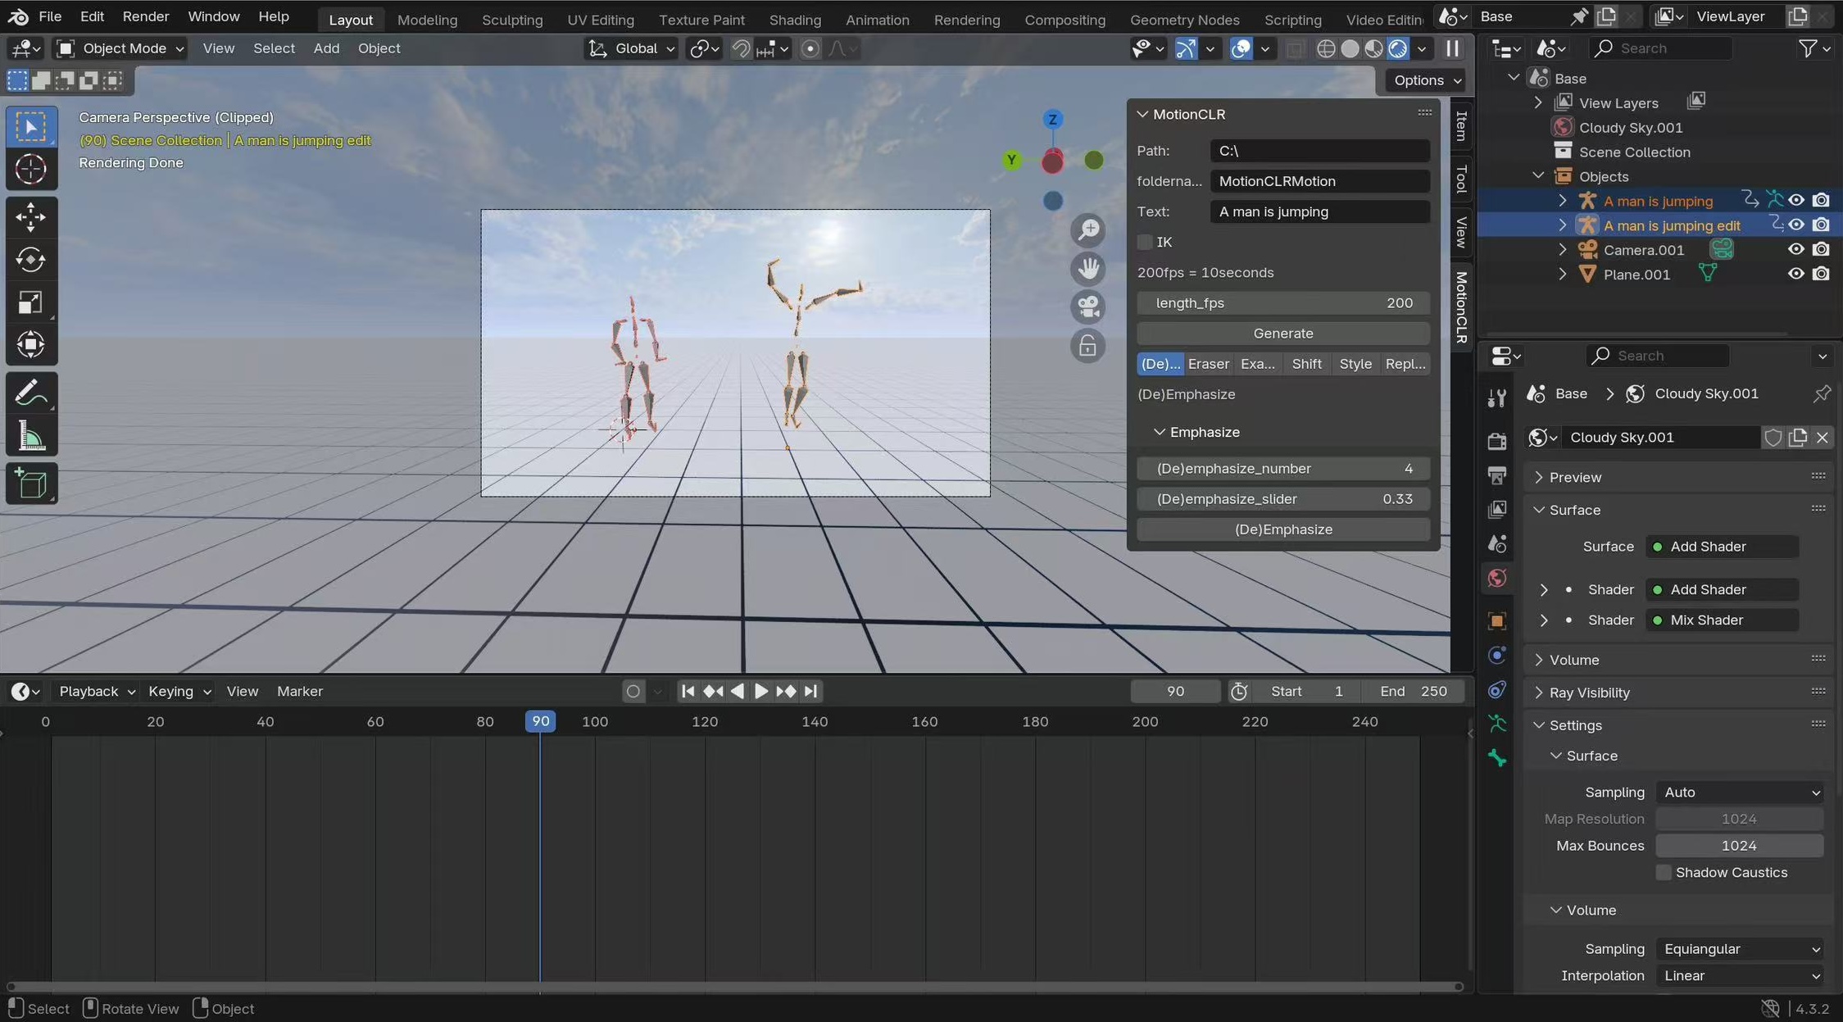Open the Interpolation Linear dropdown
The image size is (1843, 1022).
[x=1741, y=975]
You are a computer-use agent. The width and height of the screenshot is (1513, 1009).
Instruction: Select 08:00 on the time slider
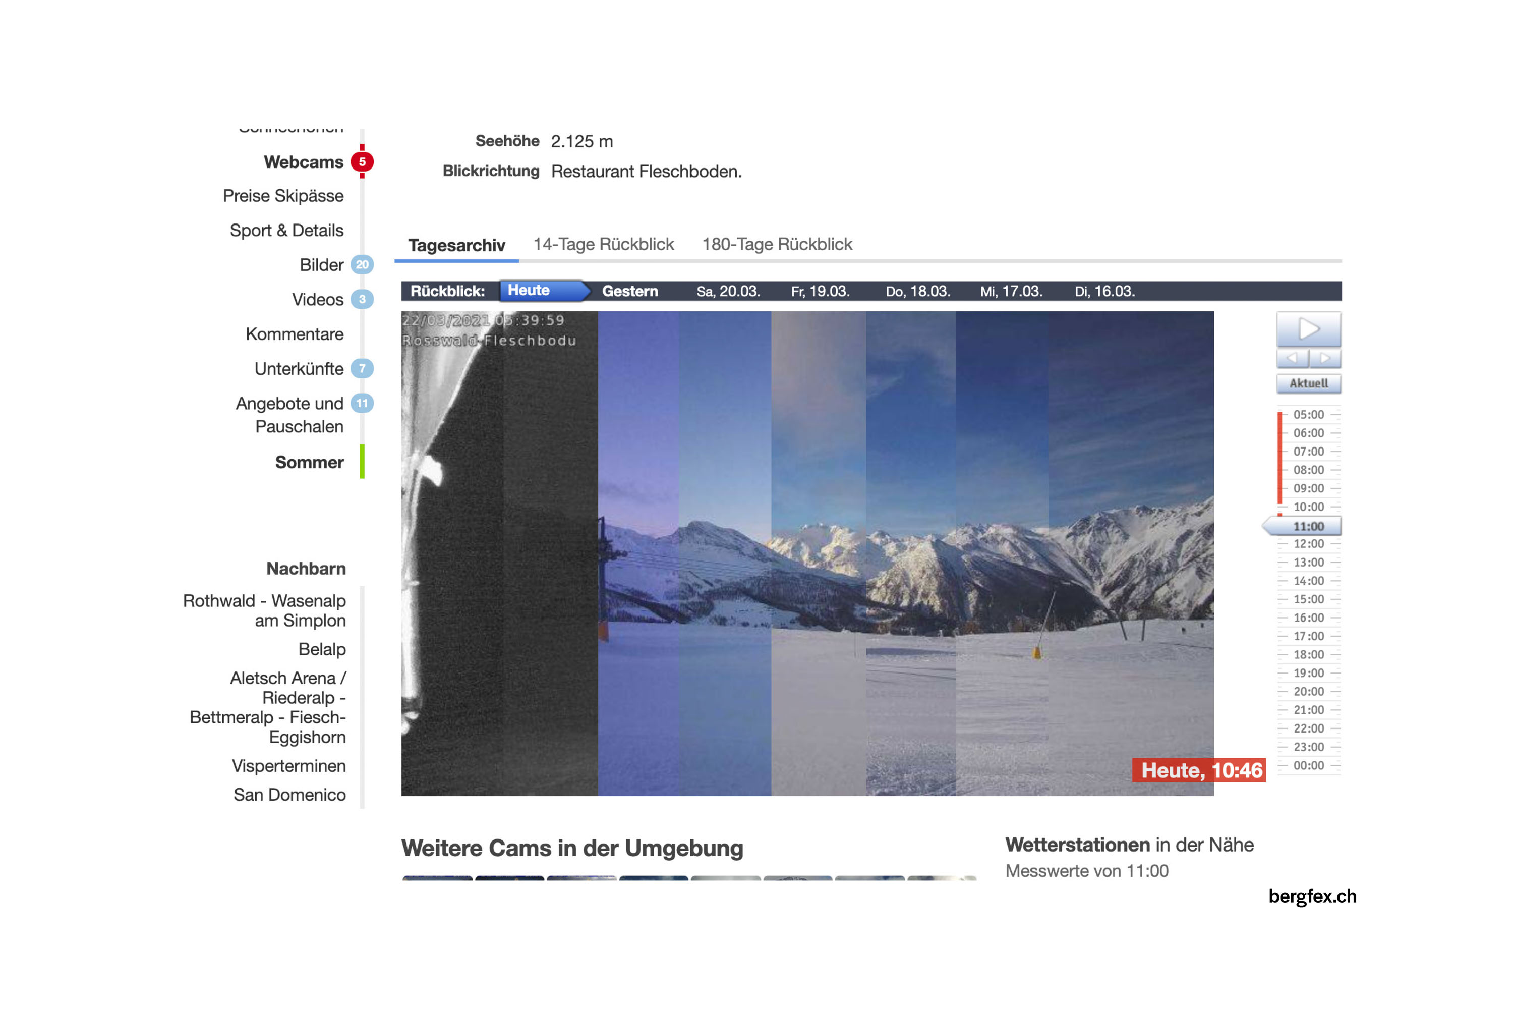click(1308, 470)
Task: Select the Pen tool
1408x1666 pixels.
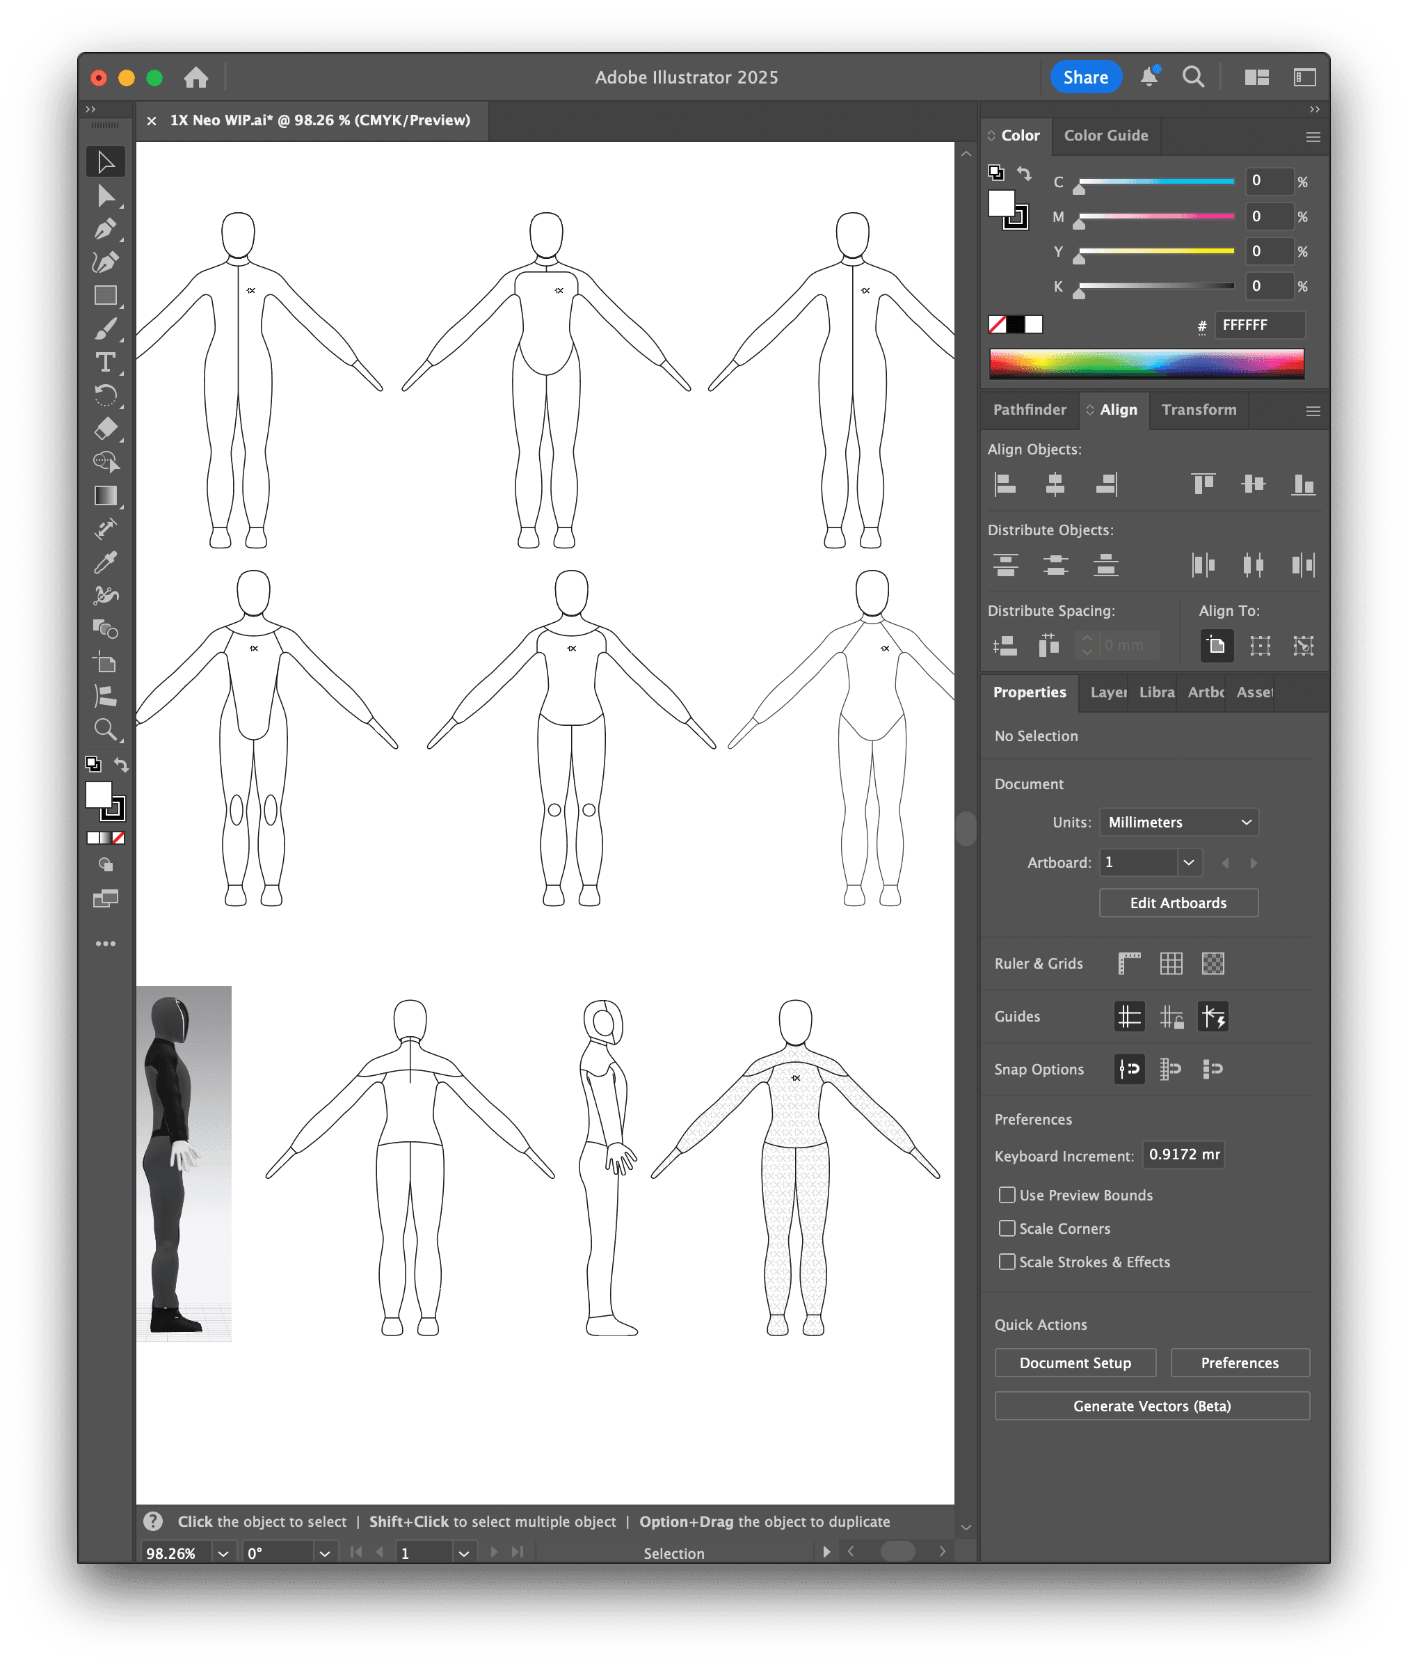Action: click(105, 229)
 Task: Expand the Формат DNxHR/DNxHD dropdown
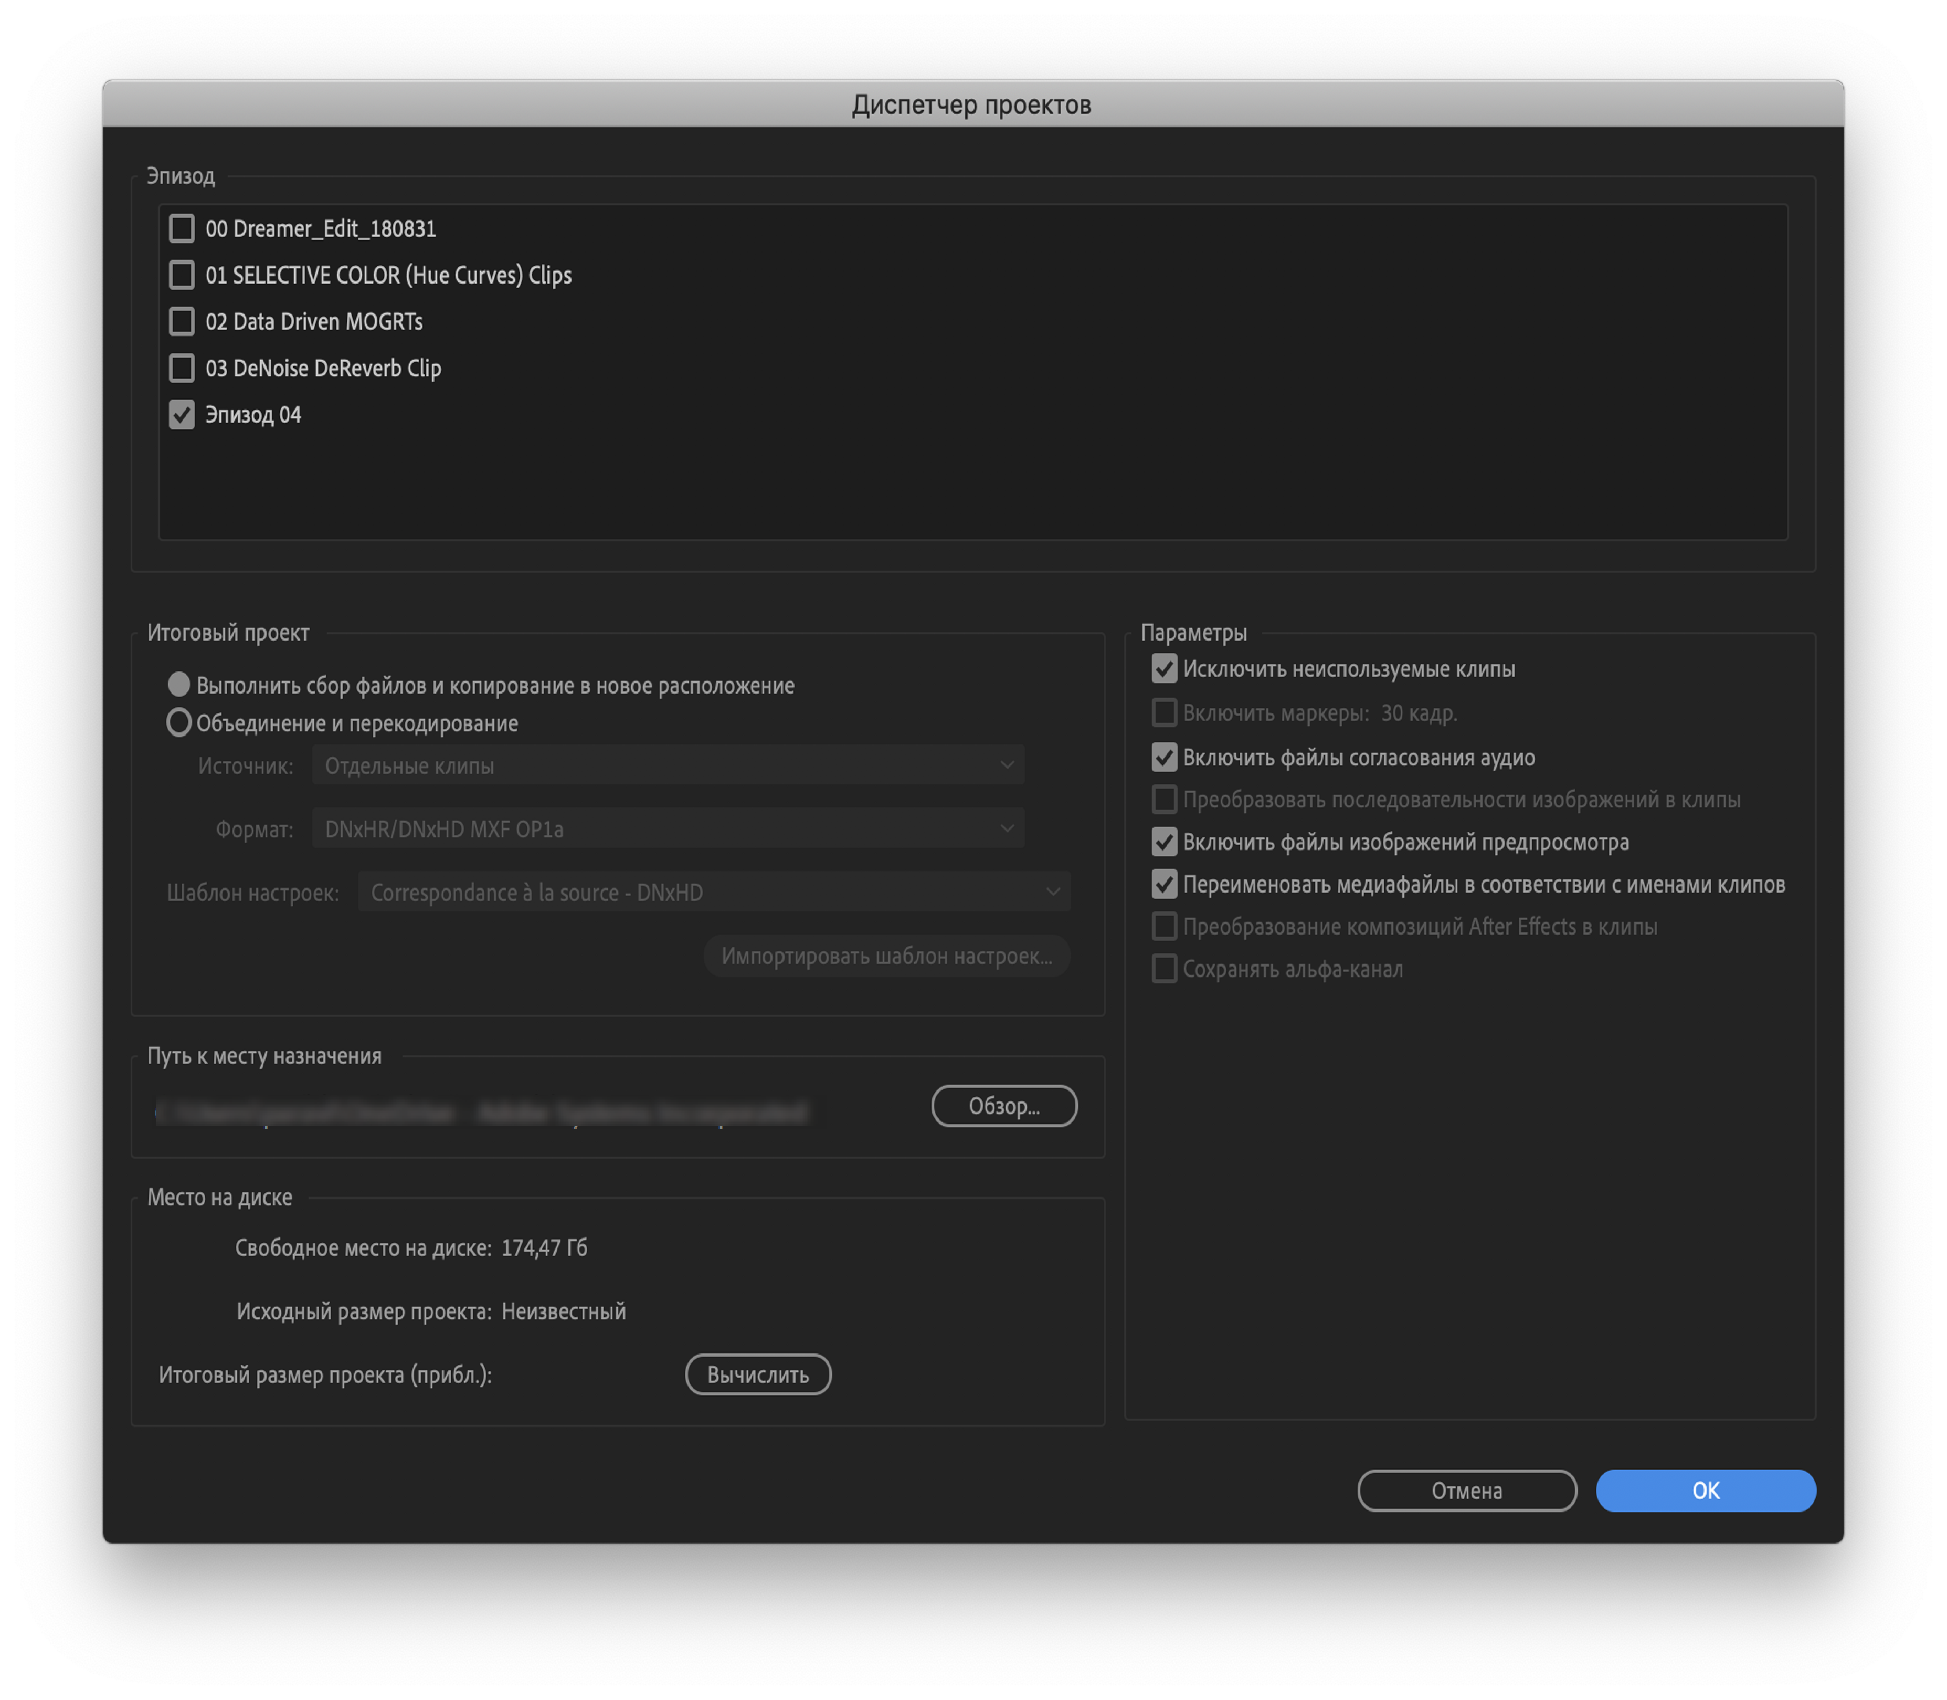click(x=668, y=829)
+--
(ABOUT THIS TASK)
Copy exactly the lines that begin at the one containing "1408x1666 pixels." and end at the last line of the records, both included, omitting the pictures.

(RESULT BELOW)
1408x1666 pixels.
Action: click(105, 229)
 Task: Expand the Формат DNxHR/DNxHD dropdown
click(x=668, y=829)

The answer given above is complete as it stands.